Exercise: For the word "agent", return each line of the data in which it occurs.

Data provided:
========
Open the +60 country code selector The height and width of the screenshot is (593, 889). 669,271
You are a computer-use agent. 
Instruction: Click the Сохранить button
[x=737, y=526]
========
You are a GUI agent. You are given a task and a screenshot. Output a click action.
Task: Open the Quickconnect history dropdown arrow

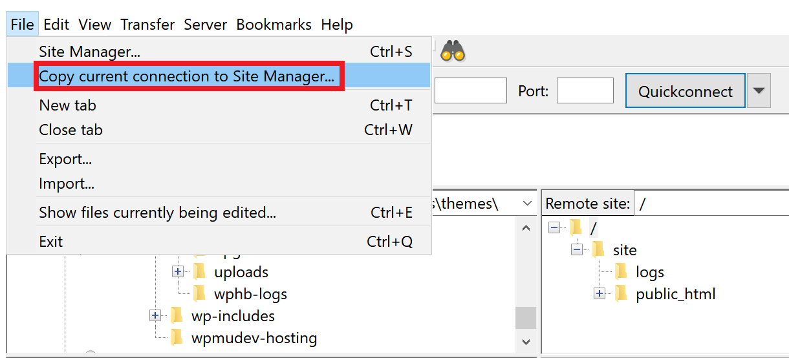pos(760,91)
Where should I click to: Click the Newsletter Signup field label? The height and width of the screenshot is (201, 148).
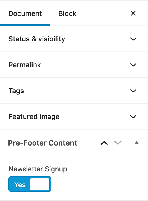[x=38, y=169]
========
Answer section:
You are a computer-use agent. 
You are a GUI agent. You are given a task and a screenshot. Output a click action.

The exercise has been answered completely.